NCERT Solutions for Class 12 Maths Chapter 13 – Probability Exercise 13.2

Flashcard for Question 1

Quick Tip: Use independence: P(A ∩ B) = P(A) × P(B).

Common Mistake: Adding probabilities or using the union formula instead of multiplying; forgetting this works only if A and B are independent.

Flashcard for Question 2

Quick Tip: Without replacement → multiply sequential probabilities: (26/52) × (25/51) = 25/102.

Common Mistake: Treating draws as with replacement (using 26/52 twice), or forgetting to reduce the denominator on the second draw

Flashcard for Question 3

Quick Tip: For “all good” without replacement, multiply sequential probabilities: (12/15) × (11/14) × (10/13).

Common Mistake: Treating draws as with replacement (using 12/15 three times) or accidentally including outcomes with a bad orange.

Flashcard for Question 4

Quick Tip: Check independence using P(A ∩ B) = P(A) × P(B). Calculate each probability separately and compare.

Common Mistake: Assuming independence without verification or mixing up with mutually exclusive events (they’re different concepts).

Flashcard for Question 5

Quick Tip: Compute P(A), P(B), and P(A ∩ B). Then check if P(A ∩ B) = P(A) × P(B).

Common Mistake: Confusing colour grouping with even/odd grouping, or forgetting to divide by 6 (total outcomes).

Exam Insight: Always write probabilities as fractions over total outcomes before comparing—this shows independence clearly and avoids silly mistakes.

Flashcard for Question 6

Quick Tip: For independence, check if P(E ∩ F) = P(E) × P(F).

Common Mistake: Just comparing P(E) + P(F) with 1 or assuming independence without checking the product rule.

Exam Insight: Write down P(E), P(F), and their product first—if it matches the given P(E ∩ F), then independent; otherwise, not. This direct method saves time in exams.

Flashcard for Question 9

Quick Tip: Use De Morgan’s law: P(not A and not B) = 1 – P(A ∪ B). Then apply P(A ∪ B) = P(A) + P(B) – P(A ∩ B).

Common Mistake: Forgetting to subtract P(A ∩ B) when finding P(A ∪ B), leading to double counting.

Exam Insight: Always reduce the problem to union/intersection formulas first – it’s faster and avoids mistakes in “not A and not B” type questions.

Flashcard for Question 10

Quick Tip: Convert “not A or not B” into 1 – P(A ∩ B). Then compare P(A ∩ B) with P(A) × P(B) to test independence.

Common Mistake: Mixing up “not A or not B” with “not (A ∩ B)” – careless handling of complements often leads to wrong probability.

Flashcard for Question 12

Quick Tip: Use complement: P(at least once odd) = 1 – P(no odd in 3 tosses).

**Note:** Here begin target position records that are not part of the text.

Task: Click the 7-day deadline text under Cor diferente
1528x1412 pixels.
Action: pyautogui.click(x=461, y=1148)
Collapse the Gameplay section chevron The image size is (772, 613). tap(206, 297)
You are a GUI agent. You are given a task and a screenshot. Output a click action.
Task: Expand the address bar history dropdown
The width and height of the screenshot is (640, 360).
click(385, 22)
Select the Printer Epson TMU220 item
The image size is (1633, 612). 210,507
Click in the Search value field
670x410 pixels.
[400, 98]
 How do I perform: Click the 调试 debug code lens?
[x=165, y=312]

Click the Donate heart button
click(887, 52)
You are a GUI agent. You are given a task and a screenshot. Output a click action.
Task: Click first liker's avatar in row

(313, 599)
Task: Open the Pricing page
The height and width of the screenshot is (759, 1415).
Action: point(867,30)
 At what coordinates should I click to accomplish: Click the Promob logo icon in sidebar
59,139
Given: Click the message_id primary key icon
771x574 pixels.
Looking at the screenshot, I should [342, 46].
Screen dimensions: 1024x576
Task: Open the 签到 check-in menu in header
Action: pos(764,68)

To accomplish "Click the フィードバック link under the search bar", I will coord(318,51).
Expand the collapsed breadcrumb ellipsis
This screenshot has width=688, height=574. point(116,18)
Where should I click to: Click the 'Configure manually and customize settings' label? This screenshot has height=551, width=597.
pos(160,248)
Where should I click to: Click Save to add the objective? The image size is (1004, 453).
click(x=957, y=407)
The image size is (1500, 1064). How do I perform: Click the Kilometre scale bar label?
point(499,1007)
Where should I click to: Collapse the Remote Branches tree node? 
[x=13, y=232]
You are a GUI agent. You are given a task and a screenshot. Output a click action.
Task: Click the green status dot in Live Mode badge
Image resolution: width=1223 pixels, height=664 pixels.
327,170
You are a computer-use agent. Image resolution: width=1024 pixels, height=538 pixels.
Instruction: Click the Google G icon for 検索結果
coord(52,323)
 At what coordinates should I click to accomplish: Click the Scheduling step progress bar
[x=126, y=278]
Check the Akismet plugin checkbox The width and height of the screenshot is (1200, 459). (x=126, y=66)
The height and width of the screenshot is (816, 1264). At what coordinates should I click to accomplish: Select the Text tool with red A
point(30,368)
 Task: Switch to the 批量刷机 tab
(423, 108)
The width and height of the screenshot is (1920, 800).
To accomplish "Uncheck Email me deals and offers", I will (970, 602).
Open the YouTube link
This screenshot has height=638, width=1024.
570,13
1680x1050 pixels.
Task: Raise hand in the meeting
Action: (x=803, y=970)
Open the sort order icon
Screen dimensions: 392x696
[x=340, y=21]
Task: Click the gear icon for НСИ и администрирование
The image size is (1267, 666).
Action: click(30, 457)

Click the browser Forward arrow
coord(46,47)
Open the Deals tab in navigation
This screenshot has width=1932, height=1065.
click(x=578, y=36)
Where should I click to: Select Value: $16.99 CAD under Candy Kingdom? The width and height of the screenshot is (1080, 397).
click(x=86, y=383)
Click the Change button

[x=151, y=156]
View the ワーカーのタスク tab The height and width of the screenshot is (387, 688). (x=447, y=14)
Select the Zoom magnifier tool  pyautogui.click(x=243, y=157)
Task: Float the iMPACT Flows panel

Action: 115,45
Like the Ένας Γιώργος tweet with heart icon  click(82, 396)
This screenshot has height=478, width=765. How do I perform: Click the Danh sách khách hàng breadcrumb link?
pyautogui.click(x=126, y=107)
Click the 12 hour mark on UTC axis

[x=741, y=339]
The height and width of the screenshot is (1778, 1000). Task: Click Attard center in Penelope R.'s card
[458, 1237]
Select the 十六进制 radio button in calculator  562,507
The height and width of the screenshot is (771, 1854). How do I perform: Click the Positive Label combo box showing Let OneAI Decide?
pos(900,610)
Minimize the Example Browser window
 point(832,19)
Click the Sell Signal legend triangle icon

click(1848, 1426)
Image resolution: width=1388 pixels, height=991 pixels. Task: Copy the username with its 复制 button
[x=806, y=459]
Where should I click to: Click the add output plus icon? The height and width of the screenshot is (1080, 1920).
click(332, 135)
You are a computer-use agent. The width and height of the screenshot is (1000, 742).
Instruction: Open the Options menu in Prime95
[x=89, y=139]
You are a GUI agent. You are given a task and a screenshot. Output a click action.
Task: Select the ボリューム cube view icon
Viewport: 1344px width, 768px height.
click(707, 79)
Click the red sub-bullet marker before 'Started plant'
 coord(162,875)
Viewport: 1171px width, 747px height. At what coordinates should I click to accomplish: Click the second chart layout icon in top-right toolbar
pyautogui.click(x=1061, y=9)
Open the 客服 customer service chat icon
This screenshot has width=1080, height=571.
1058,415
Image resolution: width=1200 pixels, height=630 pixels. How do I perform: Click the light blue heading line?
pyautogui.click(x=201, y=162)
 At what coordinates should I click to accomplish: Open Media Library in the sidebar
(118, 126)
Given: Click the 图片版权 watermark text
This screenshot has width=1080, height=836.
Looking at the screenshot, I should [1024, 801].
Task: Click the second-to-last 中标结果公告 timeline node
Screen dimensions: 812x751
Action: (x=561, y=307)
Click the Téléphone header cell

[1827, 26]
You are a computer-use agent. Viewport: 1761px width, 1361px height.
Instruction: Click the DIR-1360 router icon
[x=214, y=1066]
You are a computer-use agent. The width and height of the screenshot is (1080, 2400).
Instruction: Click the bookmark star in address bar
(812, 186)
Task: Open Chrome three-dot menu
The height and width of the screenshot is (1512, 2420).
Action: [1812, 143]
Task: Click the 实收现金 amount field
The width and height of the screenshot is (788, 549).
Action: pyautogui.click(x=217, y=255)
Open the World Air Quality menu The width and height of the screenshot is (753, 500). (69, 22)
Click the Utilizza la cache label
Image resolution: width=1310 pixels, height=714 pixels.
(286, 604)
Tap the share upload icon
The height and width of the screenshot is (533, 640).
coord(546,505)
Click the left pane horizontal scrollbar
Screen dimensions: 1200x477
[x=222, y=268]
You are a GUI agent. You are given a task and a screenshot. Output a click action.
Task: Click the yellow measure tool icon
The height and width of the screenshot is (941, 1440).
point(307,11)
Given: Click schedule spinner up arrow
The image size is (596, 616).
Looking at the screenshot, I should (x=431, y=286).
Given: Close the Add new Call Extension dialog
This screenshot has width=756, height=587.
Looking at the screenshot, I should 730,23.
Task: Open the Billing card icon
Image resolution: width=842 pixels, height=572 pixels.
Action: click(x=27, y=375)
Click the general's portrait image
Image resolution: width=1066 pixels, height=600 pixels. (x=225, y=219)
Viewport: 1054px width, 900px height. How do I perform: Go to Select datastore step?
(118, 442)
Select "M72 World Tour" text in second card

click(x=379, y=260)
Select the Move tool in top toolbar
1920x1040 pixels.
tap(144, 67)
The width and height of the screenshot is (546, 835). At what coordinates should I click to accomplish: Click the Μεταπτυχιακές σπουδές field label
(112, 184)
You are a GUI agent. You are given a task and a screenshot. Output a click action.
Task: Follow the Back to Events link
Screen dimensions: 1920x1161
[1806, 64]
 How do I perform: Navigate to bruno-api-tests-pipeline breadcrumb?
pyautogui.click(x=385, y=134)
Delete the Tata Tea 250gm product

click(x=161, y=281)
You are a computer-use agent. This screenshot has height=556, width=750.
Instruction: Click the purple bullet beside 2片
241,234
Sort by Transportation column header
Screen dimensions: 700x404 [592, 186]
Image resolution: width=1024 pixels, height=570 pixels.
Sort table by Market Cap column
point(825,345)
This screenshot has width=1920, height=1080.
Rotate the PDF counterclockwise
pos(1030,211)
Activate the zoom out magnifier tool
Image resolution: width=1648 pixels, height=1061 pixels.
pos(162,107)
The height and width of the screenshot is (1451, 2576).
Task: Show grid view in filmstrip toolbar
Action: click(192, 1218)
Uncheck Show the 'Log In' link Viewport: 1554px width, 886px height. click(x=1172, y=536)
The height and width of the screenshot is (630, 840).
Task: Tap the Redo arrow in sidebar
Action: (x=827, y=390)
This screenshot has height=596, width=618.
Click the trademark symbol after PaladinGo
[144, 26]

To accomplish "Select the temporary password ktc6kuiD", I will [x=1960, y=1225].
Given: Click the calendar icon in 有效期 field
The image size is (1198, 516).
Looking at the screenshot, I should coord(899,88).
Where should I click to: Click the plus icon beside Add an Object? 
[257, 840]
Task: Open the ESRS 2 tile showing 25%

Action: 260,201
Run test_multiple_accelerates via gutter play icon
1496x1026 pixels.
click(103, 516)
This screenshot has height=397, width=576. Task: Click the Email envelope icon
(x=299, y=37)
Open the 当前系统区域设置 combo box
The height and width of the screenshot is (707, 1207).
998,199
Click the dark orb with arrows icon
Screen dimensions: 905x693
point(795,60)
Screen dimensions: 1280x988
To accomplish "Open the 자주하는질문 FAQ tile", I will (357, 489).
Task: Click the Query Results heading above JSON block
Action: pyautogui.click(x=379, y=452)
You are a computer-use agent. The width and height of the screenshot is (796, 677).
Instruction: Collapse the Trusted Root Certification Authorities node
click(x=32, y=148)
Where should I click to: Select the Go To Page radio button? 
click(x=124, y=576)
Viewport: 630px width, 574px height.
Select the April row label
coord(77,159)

Common Mistake: Trying to count all favourable cases directly instead of using complement, which is much simpler.

Exam Insight: In “at least once” problems, always think of the complement—it saves time and avoids messy casework.

Flashcard for Question 13

Quick Tip: Since it’s with replacement, probabilities stay the same for both draws. Use multiplication for sequential events.

Common Mistake: Forgetting replacement rule—many students reduce the denominator on the second draw, which is only correct for without replacement.

Flashcard for Question 14

Quick Tip: Use complement for part (i): P(solved) = 1 – P(both fail). For part (ii), add probabilities of “A solves, B fails” and “B solves, A fails.”

Common Mistake: Forgetting independence when multiplying probabilities of success/failure, or double counting the case when both solve.

Flashcard for Question 16

Quick Tip: Use Venn diagram logic. Apply inclusion–exclusion: P(H ∪ E) = P(H) + P(E) – P(H ∩ E). Then use conditional probability for (b) and (c).

Common Mistake: Forgetting to subtract the intersection when finding union, or mixing up conditional probability formula P(A|B) = P(A ∩ B)/P(B).

Exam Insight: Always calculate the “neither” case first (complement of union). For conditional parts, directly plug into the formula – this is a common exam scoring area where clarity matters.